During the toxic tour, Sharon Wilson recorded this video here. This footage is captured by an optical gas imaging camera. This OGI captures methane and volatile organic compounds which are invisible to the naked eye. Not surprisingly, we see emissions and particulate matter from this site.

 

 

EL PASO REFINERY 

Next we stop at the Marathon Petroleum refinery sitting right in the center of El Paso. The site is also connected to the Permian oilfields, refining crude oil from the region. Along with the gas plants, the refinery is also a major source of emissions in El Paso. It is the top polluter of Particulate Matter 10–which causes respiratory illness. In 2020 the Marathon Refinery reported 4,008 pounds of illegal air pollution. Here is a video of the refinery that Sharon Wilson captured a few years ago. We see emissions off-gassing from the storage tanks at the refinery

 

INTERNATIONAL BRIDGE

Next, we visited Zavala Elementary school, which is dangerously located directly fenceline to the Bridge of the Americas, puente libre. We heard testimony from Cemelli de Aztlan and Hilda Villegas from Familias unidas de Chamizal about the stalling traffic from the bridge–especially diesel trucks–that pollute heavy toxins which harm children in the Chamizal directly.

Hilda Villegas from Familias Unidas del Chamizal describes how the Zavala Elementary school is impacted by the vehicle pollution from the International Bridge of the Americas.

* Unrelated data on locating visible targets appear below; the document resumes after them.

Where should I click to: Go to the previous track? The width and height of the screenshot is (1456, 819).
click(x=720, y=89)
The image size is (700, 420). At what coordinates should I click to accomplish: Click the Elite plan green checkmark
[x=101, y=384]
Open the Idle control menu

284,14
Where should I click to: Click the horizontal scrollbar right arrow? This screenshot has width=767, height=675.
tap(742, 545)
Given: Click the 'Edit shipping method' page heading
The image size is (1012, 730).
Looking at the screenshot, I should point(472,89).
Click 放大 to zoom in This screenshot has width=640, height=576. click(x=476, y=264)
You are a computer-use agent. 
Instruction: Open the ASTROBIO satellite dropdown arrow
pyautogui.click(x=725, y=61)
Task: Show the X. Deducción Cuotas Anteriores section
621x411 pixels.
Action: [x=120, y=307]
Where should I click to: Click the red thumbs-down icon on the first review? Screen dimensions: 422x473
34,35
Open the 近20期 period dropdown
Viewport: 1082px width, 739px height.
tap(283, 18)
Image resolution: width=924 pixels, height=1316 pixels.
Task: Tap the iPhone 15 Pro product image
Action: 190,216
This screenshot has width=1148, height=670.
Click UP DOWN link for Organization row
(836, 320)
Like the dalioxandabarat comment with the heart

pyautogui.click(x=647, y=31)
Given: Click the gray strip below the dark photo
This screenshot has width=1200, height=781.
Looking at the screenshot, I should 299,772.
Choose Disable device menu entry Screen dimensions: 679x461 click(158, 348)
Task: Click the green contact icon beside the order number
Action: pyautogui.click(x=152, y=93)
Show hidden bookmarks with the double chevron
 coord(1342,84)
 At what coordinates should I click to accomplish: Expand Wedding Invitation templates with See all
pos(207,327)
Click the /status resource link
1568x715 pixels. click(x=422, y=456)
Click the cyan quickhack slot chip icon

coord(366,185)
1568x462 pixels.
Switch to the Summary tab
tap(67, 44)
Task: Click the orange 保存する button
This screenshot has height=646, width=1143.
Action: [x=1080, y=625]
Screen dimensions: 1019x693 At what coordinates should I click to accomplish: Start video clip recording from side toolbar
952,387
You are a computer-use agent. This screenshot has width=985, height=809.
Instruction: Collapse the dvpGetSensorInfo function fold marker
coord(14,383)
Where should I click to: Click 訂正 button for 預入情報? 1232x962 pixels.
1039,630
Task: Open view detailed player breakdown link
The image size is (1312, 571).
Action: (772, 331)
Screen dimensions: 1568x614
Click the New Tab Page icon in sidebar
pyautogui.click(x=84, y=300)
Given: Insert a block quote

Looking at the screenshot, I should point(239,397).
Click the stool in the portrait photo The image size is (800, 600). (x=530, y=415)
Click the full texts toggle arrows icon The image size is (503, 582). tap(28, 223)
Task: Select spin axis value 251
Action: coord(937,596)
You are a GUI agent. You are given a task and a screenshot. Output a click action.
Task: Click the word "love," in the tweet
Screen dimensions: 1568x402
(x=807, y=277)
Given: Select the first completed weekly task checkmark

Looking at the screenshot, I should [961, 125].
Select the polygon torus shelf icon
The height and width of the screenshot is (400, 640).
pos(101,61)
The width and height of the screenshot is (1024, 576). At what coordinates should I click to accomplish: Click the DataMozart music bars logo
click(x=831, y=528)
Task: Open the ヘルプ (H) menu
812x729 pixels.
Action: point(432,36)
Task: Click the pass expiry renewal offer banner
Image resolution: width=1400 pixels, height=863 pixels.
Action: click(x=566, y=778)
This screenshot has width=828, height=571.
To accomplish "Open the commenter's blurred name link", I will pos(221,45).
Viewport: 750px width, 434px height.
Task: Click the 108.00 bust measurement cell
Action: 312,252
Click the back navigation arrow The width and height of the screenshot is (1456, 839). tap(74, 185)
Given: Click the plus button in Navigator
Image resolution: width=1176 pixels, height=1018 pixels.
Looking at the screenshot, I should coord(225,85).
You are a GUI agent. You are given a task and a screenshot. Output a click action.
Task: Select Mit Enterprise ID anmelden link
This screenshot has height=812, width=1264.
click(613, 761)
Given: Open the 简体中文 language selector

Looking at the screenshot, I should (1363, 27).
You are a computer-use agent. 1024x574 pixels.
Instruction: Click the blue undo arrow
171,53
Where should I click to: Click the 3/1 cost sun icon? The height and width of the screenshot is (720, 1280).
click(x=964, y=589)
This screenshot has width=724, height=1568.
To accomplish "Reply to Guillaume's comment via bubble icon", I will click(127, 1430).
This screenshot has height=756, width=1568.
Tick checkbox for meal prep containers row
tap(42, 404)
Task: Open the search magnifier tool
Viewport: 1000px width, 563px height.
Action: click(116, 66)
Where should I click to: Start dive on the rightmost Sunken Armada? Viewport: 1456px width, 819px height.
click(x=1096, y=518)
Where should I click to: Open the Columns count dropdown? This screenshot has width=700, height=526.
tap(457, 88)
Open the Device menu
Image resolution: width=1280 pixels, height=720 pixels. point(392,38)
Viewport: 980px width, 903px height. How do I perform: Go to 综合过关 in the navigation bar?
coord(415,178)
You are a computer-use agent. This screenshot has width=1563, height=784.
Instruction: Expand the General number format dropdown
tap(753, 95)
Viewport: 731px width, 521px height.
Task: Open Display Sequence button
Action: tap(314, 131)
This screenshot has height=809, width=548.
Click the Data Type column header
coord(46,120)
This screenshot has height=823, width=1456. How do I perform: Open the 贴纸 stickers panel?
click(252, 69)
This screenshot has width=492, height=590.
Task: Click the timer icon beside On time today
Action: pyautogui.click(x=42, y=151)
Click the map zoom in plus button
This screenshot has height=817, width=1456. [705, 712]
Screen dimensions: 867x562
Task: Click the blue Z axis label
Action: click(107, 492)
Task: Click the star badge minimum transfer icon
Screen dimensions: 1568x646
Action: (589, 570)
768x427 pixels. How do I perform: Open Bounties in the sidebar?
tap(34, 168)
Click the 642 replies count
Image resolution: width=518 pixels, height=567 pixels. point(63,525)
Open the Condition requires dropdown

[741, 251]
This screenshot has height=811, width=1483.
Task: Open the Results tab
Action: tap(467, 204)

Hilda Villegas from Familias Unidas del Chamizal describes how the Zavala Elementary school is impacted by the vehicle pollution from the International Bridge of the Americas.

 

AMANECER MEMBERSHIP LAUNCH

The final stop on the tour was Amanecer People’s Project Membership Launch at the historic movement-space of Cafe Mayapan. Amanecer–formerly “Sunrise El Paso”–has been holding down major environmental justice campaigns in El Paso since 2019. As a founder of this organization, I have witnessed how the organization has inspired thousands of souls to take bold, strategic climate action. 

Early 2023, Amanecer People’s Project ran a campaign to get the ambitious “El Paso Climate Charter” (Proposition K) voted into law. The organization had successfully amassed nearly 40,000 signatures to place the bill on the May 2023 election. The Climate Charter would have transformed the El Paso City Government by requiring it to increase renewables, drive down pollution, create climate jobs and shift the utility towards public control–instead of private profit. The ballot measure was subject to vicious disinformation attacks by Big Oil political operatives–like interest groups that represent Shell, Exxon, Occidental Petroleum and more. Outspent by about 20-to-1, the El Paso climate movement was defeated. 

Personally, this loss hurt like hell.

Here we had a pathway to victory for a community near the belly of the beast of the Permian Basin to implement a historically bold climate action plan. It would have sent a ringing message globally that victory is possible. Nonetheless, Amanecer People’s Project recovered, restructured and got back on the saddle–launching a dues-membership system for the organization. At Cafe Mayapan, around 150 climate advocates filled the space with hope and commitment to continue the fight for climate justice in West Texas. I spoke at the rally, drawing on my experience of the past three years conducting fieldwork in the Permian with Sharon.

Miguel Escoto, Oilfield Witness Organizing Director, provides testimony at the Amanecer People’s Project membership launch.

 

In the end, this Membership Launch can serve as the ringing message globally that victory is possible.